Les matins, il se levait toujours avant Harry, même si celui-ci était un lève-tôt. Son lit était toujours fait, comme s'il ne s'était jamais posé dessus, et la chambre toujours rangée.
Il s'habillait de vêtements qui s'accordait à l'humeur de Harry. Quand Harry était triste, le hasard dressait Louis de noir. En période de stress, Louis était vêtu d'un bleu profond. Chaque fois qu'il révélait ses craintes à sa maman au téléphone, Louis revenait vert pâle. Et cela se répétait chaque jour.
Louis ne déjeunait jamais avec Harry. Il le suivait à table mais ne mettait rien en bouche. Harry avait insisté de nombreuses fois, il avait même placé des couverts, une assiette et un verre pour le jeune garçon mais celui-ci ne les avait jamais touchés. Il s'asseyait simplement près de Harry et le regardait avaler tout un tas de nourriture, en discutant amicalement avec lui. Louis n'était pas gros non plus, il était même incroyablement maigre, ce qui avait supprimés ses doutes et étonnements, et il s'était dit que Louis n'aimait juste pas déjeuner.
Harry quittait toujours la maison plus tôt que Louis pour aller en cours. Il lui souriait gentiment et ils se disaient à tout à l'heure. Harry savait que Louis avait autant hâte de le revoir que lui.
Quand il rentrait chez lui, son ami de chambre était déjà placé sur le divan, les yeux fixés sur la porte. Harry se demandait parfois pourquoi il ne l'ouvrait pas quand il sonnait mais se retenait de lui poser la question, craignant le mettre mal à l'aise. Peut-être avait-il juste une phobie ?
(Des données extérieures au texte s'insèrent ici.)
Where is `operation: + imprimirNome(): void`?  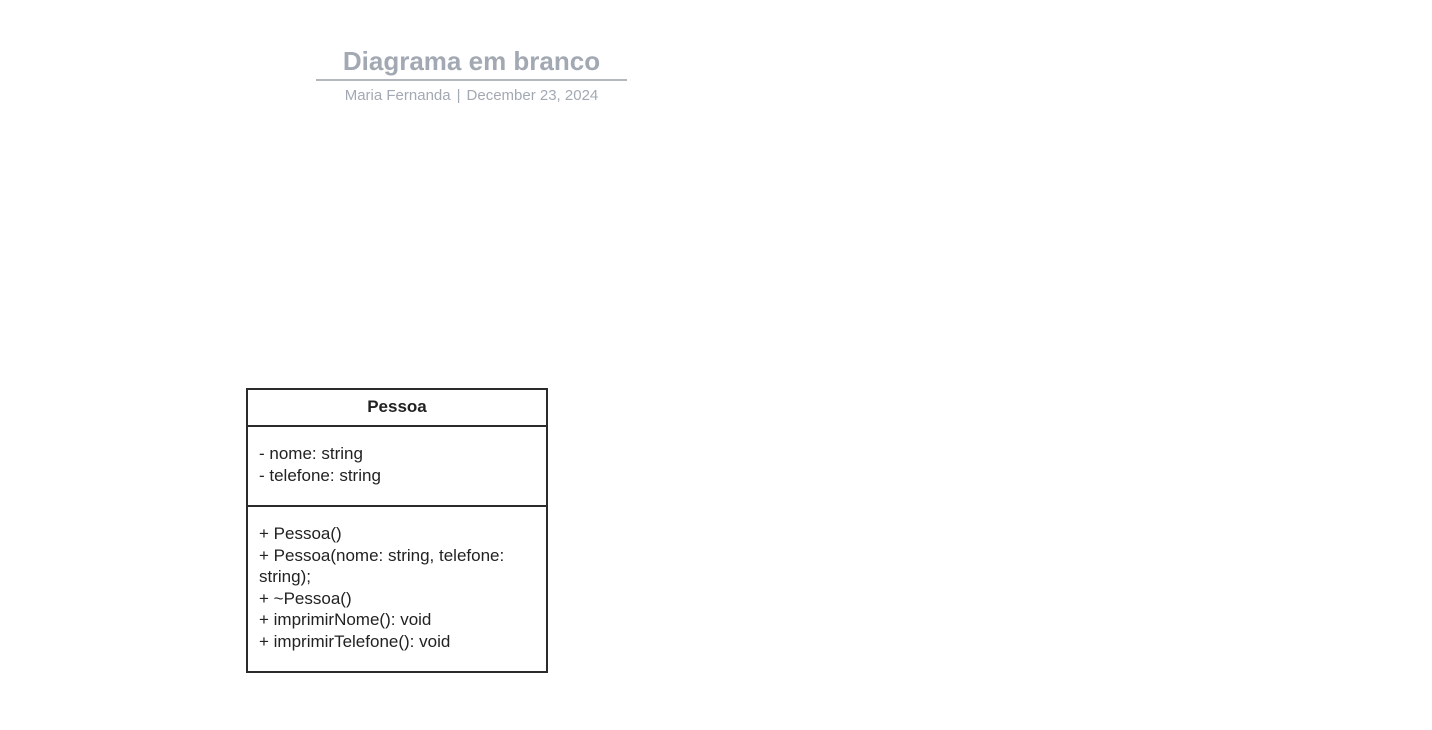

Le soir non plus il ne mangeait pas. Harry le forçait à avaler quelque chose mais il refusait à chaque fois. Harry lui demandait s'il avait mangé à midi et il lui répondait oui, et ça le rassurait suffisamment.
Ils passaient le reste du temps ensemble. Le petit ami de chambre accompagnait Harry dans toutes ses activités dans la maison et cela lui plaisait assez bien. De plus, leurs opinions sur des sujets de discussion divergeaient très rarement, ce qui rendait les discussions très plaisantes et agréables.
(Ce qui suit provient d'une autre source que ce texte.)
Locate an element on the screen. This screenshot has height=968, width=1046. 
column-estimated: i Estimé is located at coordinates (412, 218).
Harry s'habituait doucement à la présence de ce petit être. Sa substance occupait parfaitement le moule de Harry.
Il se rendit soudain compte que ses pensées l'avaient transporté jusque devant sa porte et il tourna hâtivement la clé dans la serrure pour retrouver au plus vite Louis qui se trouvait probablement dans le salon. Un sourire se dessinait sur ses lèvres.